A dad uses the Disneyland App with his son in Disneyland.
See wait times, order food online, view attraction wait times, and more with the Disneyland App.
Courtesy Disneyland Resort

Genie and Genie+

The FastPass system has been replaced by Genie and Genie+, both of which require you to have a smartphone equipped with the Disneyland app.

Launched in December 2021, the free version of the Genie service includes an itinerary-planning tool, personalized tips, and current and predicted wait times for attractions. Pay $20 more per day (per ticket) for Genie+, and you’re granted entry to many attractions’ Lightening Lanes. These VIP-style queues in both Disneyland and California Adventure get you on rides faster if you arrive when the app recommends. Genie+ also includes digital photo downloads, plus Audio Tales, during which Imagineers share behind-the-scenes tidbits about wherever you are in the parks. If you're hoping to maximize the amount of rides you make it on, Genie+ is definitely worth it, especially if you’re at the parks for just one day.
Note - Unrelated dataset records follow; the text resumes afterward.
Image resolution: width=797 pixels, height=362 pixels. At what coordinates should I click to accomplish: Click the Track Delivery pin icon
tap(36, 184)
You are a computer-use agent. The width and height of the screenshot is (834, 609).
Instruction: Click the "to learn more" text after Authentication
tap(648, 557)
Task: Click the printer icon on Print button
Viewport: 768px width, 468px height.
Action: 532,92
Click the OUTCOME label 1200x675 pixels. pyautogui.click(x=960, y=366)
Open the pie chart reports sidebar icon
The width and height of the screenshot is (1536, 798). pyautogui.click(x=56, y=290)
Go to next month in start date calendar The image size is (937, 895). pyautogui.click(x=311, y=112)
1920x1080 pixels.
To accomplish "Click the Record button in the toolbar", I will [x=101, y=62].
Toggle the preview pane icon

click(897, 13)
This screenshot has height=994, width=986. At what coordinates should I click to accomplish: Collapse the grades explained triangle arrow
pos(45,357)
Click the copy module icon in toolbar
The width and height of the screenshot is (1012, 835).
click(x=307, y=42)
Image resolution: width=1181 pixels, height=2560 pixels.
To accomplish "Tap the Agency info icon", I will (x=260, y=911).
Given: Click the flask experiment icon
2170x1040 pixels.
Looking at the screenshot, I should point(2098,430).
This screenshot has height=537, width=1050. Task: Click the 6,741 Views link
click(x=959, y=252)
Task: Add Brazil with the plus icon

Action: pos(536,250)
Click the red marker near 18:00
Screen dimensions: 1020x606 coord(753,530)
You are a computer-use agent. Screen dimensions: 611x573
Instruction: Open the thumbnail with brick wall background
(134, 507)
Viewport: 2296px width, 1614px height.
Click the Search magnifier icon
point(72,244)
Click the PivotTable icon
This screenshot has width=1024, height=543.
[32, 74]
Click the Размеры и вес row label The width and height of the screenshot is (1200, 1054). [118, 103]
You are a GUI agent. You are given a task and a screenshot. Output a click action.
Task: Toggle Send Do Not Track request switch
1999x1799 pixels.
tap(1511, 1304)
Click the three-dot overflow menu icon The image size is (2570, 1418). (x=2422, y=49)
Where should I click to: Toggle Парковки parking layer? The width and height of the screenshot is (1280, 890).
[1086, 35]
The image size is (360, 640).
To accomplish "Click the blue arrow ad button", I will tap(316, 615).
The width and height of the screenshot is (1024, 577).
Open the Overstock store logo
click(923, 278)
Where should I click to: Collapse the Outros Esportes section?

Smart Tip: Bring a portable charger to keep your phone juiced from morning to night, because if you can’t access the app, you can’t access Genie+ either. If you forget to pack a portable charger, there are charging kiosks throughout the parks, and Disneyland sells portable charger kits for $30.

Grogu Apple at Marceline’s Confectionary.
Grogu Apple at Marceline’s Confectionary.
Courtesy David Nguyen/Disneyland Resort

The Scoop on Food

Disneyland has also changed how it doles out its iconic food. Now, instead of standing in a line to order, you tap your menu choices into the Disneyland app and use contactless payment methods. The app’s mobile-ordering feature lets you pick your quick-service food spot, order ahead, pay online, and choose your arrival time. When you get there, tap “I’m here,” and your goodies get prepared—the app alerts you when it’s all ready for pickup. At table-service restaurants, walk-ins are limited, so it’s wise to make reservations for in-park dining locations, or to add your party to the mobile walk-up list.

Downtown Disney has reopened too, along with its 19 eateries, where ordering food still happens in the traditional way. However, it’s best to make reservations at the pedestrian district’s seven popular table-service restaurants.

New Safety Protocols

Disneyland is still rolling out a phased reopening. The park’s latest health and safety protocols are prominent on, and they change often based on the most recent Covid guidance. At press time, they spell out that California strongly recommends that visitors be vaccinated or test negative for Covid before entering any theme park, though these aren’t requirements and you won’t need to show proof.

As for masks, Disney also strongly recommends that everyone over the age of 2 wear them in the park’s indoor spaces, though only a minority of people are still masking or distancing themselves in the parks.

Despite these lingering reminders of the pandemic, Disneyland’s comeback still manages to feel like a fairy tale’s magical return to life.